((

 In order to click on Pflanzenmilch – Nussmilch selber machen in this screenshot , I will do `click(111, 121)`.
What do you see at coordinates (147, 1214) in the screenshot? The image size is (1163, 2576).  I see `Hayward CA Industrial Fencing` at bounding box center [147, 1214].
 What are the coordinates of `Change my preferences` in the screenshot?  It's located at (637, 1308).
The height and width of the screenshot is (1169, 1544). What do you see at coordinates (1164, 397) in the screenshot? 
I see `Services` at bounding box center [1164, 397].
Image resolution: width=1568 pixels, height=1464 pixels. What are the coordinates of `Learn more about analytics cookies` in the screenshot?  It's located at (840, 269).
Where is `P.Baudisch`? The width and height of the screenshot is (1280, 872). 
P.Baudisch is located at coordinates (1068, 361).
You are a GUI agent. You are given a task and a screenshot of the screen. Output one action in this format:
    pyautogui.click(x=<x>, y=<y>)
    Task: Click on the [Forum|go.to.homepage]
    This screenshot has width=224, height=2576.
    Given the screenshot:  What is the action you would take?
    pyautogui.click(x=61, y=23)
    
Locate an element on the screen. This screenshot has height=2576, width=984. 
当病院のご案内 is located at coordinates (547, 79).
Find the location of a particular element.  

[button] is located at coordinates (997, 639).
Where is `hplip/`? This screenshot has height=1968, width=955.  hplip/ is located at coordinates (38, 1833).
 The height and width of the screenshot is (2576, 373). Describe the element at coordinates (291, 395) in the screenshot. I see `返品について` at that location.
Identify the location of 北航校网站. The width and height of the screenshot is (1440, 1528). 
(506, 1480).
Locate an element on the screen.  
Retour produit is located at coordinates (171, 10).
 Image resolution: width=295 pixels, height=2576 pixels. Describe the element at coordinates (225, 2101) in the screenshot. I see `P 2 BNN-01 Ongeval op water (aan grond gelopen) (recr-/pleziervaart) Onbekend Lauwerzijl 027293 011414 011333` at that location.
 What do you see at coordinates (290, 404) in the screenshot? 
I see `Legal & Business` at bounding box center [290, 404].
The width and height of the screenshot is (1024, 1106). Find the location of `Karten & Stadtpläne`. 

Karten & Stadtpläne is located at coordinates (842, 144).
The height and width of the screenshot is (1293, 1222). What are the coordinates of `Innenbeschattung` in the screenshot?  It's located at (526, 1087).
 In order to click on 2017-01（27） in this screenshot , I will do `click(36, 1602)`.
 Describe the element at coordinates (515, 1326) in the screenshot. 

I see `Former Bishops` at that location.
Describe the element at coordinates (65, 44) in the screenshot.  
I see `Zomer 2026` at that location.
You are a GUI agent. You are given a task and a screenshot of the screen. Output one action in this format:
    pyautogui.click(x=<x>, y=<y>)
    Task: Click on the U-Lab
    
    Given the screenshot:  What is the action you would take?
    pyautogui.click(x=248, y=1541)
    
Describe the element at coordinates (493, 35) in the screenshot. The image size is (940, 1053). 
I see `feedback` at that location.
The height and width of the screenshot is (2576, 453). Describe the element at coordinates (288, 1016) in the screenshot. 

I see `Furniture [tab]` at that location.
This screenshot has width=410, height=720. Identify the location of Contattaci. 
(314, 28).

))

__Set task__
Quote every one of the rows above word for word, keeping each line and its order unchanged.

__Solution to the exercise__
 In order to click on Pflanzenmilch – Nussmilch selber machen in this screenshot , I will do `click(111, 121)`.
What do you see at coordinates (147, 1214) in the screenshot? The image size is (1163, 2576).  I see `Hayward CA Industrial Fencing` at bounding box center [147, 1214].
 What are the coordinates of `Change my preferences` in the screenshot?  It's located at (637, 1308).
The height and width of the screenshot is (1169, 1544). What do you see at coordinates (1164, 397) in the screenshot? 
I see `Services` at bounding box center [1164, 397].
Image resolution: width=1568 pixels, height=1464 pixels. What are the coordinates of `Learn more about analytics cookies` in the screenshot?  It's located at (840, 269).
Where is `P.Baudisch`? The width and height of the screenshot is (1280, 872). 
P.Baudisch is located at coordinates (1068, 361).
You are a GUI agent. You are given a task and a screenshot of the screen. Output one action in this format:
    pyautogui.click(x=<x>, y=<y>)
    Task: Click on the [Forum|go.to.homepage]
    This screenshot has width=224, height=2576.
    Given the screenshot:  What is the action you would take?
    pyautogui.click(x=61, y=23)
    
Locate an element on the screen. This screenshot has height=2576, width=984. 
当病院のご案内 is located at coordinates (547, 79).
Find the location of a particular element.  

[button] is located at coordinates (997, 639).
Where is `hplip/`? This screenshot has height=1968, width=955.  hplip/ is located at coordinates (38, 1833).
 The height and width of the screenshot is (2576, 373). Describe the element at coordinates (291, 395) in the screenshot. I see `返品について` at that location.
Identify the location of 北航校网站. The width and height of the screenshot is (1440, 1528). 
(506, 1480).
Locate an element on the screen.  
Retour produit is located at coordinates (171, 10).
 Image resolution: width=295 pixels, height=2576 pixels. Describe the element at coordinates (225, 2101) in the screenshot. I see `P 2 BNN-01 Ongeval op water (aan grond gelopen) (recr-/pleziervaart) Onbekend Lauwerzijl 027293 011414 011333` at that location.
 What do you see at coordinates (290, 404) in the screenshot? 
I see `Legal & Business` at bounding box center [290, 404].
The width and height of the screenshot is (1024, 1106). Find the location of `Karten & Stadtpläne`. 

Karten & Stadtpläne is located at coordinates (842, 144).
The height and width of the screenshot is (1293, 1222). What are the coordinates of `Innenbeschattung` in the screenshot?  It's located at (526, 1087).
 In order to click on 2017-01（27） in this screenshot , I will do `click(36, 1602)`.
 Describe the element at coordinates (515, 1326) in the screenshot. 

I see `Former Bishops` at that location.
Describe the element at coordinates (65, 44) in the screenshot.  
I see `Zomer 2026` at that location.
You are a GUI agent. You are given a task and a screenshot of the screen. Output one action in this format:
    pyautogui.click(x=<x>, y=<y>)
    Task: Click on the U-Lab
    
    Given the screenshot:  What is the action you would take?
    pyautogui.click(x=248, y=1541)
    
Describe the element at coordinates (493, 35) in the screenshot. The image size is (940, 1053). 
I see `feedback` at that location.
The height and width of the screenshot is (2576, 453). Describe the element at coordinates (288, 1016) in the screenshot. 

I see `Furniture [tab]` at that location.
This screenshot has width=410, height=720. Identify the location of Contattaci. 
(314, 28).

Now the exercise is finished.